### TRY IT
All records are to be restated exactly, each line as it reads.

### AVAILABLE DATA
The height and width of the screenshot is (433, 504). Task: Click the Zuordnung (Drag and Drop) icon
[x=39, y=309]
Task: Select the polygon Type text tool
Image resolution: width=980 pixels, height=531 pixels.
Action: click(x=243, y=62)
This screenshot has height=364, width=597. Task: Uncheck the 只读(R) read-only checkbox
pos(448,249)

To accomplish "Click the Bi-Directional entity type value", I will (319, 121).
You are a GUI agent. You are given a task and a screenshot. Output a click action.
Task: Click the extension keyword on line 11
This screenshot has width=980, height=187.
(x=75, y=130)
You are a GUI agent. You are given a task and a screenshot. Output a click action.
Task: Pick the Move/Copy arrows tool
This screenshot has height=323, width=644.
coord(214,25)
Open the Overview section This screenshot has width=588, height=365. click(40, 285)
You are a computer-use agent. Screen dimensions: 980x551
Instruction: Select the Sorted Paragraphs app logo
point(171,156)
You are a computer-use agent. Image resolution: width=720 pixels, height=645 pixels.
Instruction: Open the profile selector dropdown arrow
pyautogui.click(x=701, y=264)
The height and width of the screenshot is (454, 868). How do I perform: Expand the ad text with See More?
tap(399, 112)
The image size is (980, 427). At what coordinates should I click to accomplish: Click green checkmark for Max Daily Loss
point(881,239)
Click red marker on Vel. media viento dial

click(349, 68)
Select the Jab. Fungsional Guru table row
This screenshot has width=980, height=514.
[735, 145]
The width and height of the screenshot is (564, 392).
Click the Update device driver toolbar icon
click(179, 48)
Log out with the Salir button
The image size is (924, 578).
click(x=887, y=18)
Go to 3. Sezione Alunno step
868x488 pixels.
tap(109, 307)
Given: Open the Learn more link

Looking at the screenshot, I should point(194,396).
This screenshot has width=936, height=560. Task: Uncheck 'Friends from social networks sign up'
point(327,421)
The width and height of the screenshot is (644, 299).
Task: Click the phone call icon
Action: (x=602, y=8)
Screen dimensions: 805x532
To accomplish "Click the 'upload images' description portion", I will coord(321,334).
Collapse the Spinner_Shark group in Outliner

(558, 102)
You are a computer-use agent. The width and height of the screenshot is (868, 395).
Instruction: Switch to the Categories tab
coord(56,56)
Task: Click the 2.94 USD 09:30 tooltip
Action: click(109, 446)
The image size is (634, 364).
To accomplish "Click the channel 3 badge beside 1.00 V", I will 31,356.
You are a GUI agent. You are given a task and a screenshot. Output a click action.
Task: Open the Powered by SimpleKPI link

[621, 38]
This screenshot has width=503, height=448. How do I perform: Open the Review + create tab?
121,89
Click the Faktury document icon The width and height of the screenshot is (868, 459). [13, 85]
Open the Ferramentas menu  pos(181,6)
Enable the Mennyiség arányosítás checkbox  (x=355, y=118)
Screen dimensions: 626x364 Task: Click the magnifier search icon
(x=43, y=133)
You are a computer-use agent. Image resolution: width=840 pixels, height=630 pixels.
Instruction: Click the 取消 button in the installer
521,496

### OUTPUT FOR THIS TASK
The height and width of the screenshot is (433, 504). Task: Click the Zuordnung (Drag and Drop) icon
[x=39, y=309]
Task: Select the polygon Type text tool
Image resolution: width=980 pixels, height=531 pixels.
Action: click(x=243, y=62)
This screenshot has height=364, width=597. Task: Uncheck the 只读(R) read-only checkbox
pos(448,249)

To accomplish "Click the Bi-Directional entity type value", I will (319, 121).
You are a GUI agent. You are given a task and a screenshot. Output a click action.
Task: Click the extension keyword on line 11
This screenshot has width=980, height=187.
(x=75, y=130)
You are a GUI agent. You are given a task and a screenshot. Output a click action.
Task: Pick the Move/Copy arrows tool
This screenshot has height=323, width=644.
coord(214,25)
Open the Overview section This screenshot has width=588, height=365. click(40, 285)
You are a computer-use agent. Screen dimensions: 980x551
Instruction: Select the Sorted Paragraphs app logo
point(171,156)
You are a computer-use agent. Image resolution: width=720 pixels, height=645 pixels.
Instruction: Open the profile selector dropdown arrow
pyautogui.click(x=701, y=264)
The height and width of the screenshot is (454, 868). How do I perform: Expand the ad text with See More?
tap(399, 112)
The image size is (980, 427). At what coordinates should I click to accomplish: Click green checkmark for Max Daily Loss
point(881,239)
Click red marker on Vel. media viento dial

click(349, 68)
Select the Jab. Fungsional Guru table row
This screenshot has width=980, height=514.
[735, 145]
The width and height of the screenshot is (564, 392).
Click the Update device driver toolbar icon
click(179, 48)
Log out with the Salir button
The image size is (924, 578).
click(x=887, y=18)
Go to 3. Sezione Alunno step
868x488 pixels.
tap(109, 307)
Given: Open the Learn more link

Looking at the screenshot, I should point(194,396).
This screenshot has width=936, height=560. Task: Uncheck 'Friends from social networks sign up'
point(327,421)
The width and height of the screenshot is (644, 299).
Task: Click the phone call icon
Action: (x=602, y=8)
Screen dimensions: 805x532
To accomplish "Click the 'upload images' description portion", I will coord(321,334).
Collapse the Spinner_Shark group in Outliner

(558, 102)
You are a computer-use agent. The width and height of the screenshot is (868, 395).
Instruction: Switch to the Categories tab
coord(56,56)
Task: Click the 2.94 USD 09:30 tooltip
Action: click(109, 446)
The image size is (634, 364).
To accomplish "Click the channel 3 badge beside 1.00 V", I will 31,356.
You are a GUI agent. You are given a task and a screenshot. Output a click action.
Task: Open the Powered by SimpleKPI link

[621, 38]
This screenshot has width=503, height=448. How do I perform: Open the Review + create tab?
121,89
Click the Faktury document icon The width and height of the screenshot is (868, 459). [13, 85]
Open the Ferramentas menu  pos(181,6)
Enable the Mennyiség arányosítás checkbox  (x=355, y=118)
Screen dimensions: 626x364 Task: Click the magnifier search icon
(x=43, y=133)
You are a computer-use agent. Image resolution: width=840 pixels, height=630 pixels.
Instruction: Click the 取消 button in the installer
521,496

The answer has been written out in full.